Your objective: The entries below must be retyped in full. Keep every word the same.

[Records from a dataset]
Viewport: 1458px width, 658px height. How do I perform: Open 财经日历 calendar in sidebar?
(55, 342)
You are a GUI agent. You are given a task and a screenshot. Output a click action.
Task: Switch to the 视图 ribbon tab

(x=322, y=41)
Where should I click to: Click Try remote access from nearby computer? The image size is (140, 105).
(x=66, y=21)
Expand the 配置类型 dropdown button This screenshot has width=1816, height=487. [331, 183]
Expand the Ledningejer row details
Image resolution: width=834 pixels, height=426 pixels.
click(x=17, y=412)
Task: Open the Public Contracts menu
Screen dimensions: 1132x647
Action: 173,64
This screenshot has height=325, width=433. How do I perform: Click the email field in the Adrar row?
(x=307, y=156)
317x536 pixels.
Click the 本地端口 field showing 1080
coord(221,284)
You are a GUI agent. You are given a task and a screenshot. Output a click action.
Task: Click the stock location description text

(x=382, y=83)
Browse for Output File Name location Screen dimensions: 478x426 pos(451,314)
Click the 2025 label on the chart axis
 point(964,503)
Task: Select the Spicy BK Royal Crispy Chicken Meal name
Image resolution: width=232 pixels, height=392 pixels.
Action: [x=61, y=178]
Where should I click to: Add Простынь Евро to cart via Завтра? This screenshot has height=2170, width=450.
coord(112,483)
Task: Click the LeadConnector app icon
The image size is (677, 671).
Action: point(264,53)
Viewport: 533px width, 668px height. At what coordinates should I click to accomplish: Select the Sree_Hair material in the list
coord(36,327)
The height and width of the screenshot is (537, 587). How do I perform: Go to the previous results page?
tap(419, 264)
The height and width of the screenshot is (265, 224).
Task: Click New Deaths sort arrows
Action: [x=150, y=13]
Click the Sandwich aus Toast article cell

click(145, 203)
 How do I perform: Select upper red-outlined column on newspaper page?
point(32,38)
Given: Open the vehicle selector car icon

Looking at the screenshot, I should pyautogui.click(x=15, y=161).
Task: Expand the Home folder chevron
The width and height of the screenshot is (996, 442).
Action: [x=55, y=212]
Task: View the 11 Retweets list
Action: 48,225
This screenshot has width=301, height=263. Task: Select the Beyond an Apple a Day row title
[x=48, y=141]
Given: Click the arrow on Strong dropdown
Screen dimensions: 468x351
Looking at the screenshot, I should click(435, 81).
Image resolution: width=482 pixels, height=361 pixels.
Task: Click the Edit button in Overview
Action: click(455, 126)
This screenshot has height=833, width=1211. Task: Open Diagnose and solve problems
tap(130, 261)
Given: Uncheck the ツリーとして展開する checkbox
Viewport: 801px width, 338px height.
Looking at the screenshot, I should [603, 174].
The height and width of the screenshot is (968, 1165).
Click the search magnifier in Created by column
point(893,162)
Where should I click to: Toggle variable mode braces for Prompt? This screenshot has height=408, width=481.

Response below:
Viewport: 1458px width, 658px height. How do I perform: Open 财经日历 calendar in sidebar?
(55, 342)
You are a GUI agent. You are given a task and a screenshot. Output a click action.
Task: Switch to the 视图 ribbon tab

(x=322, y=41)
Where should I click to: Click Try remote access from nearby computer? The image size is (140, 105).
(x=66, y=21)
Expand the 配置类型 dropdown button This screenshot has width=1816, height=487. [331, 183]
Expand the Ledningejer row details
Image resolution: width=834 pixels, height=426 pixels.
click(x=17, y=412)
Task: Open the Public Contracts menu
Screen dimensions: 1132x647
Action: 173,64
This screenshot has height=325, width=433. How do I perform: Click the email field in the Adrar row?
(x=307, y=156)
317x536 pixels.
Click the 本地端口 field showing 1080
coord(221,284)
You are a GUI agent. You are given a task and a screenshot. Output a click action.
Task: Click the stock location description text

(x=382, y=83)
Browse for Output File Name location Screen dimensions: 478x426 pos(451,314)
Click the 2025 label on the chart axis
 point(964,503)
Task: Select the Spicy BK Royal Crispy Chicken Meal name
Image resolution: width=232 pixels, height=392 pixels.
Action: [x=61, y=178]
Where should I click to: Add Простынь Евро to cart via Завтра? This screenshot has height=2170, width=450.
coord(112,483)
Task: Click the LeadConnector app icon
The image size is (677, 671).
Action: point(264,53)
Viewport: 533px width, 668px height. At what coordinates should I click to accomplish: Select the Sree_Hair material in the list
coord(36,327)
The height and width of the screenshot is (537, 587). How do I perform: Go to the previous results page?
tap(419, 264)
The height and width of the screenshot is (265, 224).
Task: Click New Deaths sort arrows
Action: [x=150, y=13]
Click the Sandwich aus Toast article cell

click(145, 203)
 How do I perform: Select upper red-outlined column on newspaper page?
point(32,38)
Given: Open the vehicle selector car icon

Looking at the screenshot, I should pyautogui.click(x=15, y=161).
Task: Expand the Home folder chevron
The width and height of the screenshot is (996, 442).
Action: [x=55, y=212]
Task: View the 11 Retweets list
Action: 48,225
This screenshot has width=301, height=263. Task: Select the Beyond an Apple a Day row title
[x=48, y=141]
Given: Click the arrow on Strong dropdown
Screen dimensions: 468x351
Looking at the screenshot, I should click(435, 81).
Image resolution: width=482 pixels, height=361 pixels.
Task: Click the Edit button in Overview
Action: click(455, 126)
This screenshot has height=833, width=1211. Task: Open Diagnose and solve problems
tap(130, 261)
Given: Uncheck the ツリーとして展開する checkbox
Viewport: 801px width, 338px height.
Looking at the screenshot, I should [603, 174].
The height and width of the screenshot is (968, 1165).
Click the search magnifier in Created by column
point(893,162)
Where should I click to: Toggle variable mode braces for Prompt? This screenshot has height=408, width=481.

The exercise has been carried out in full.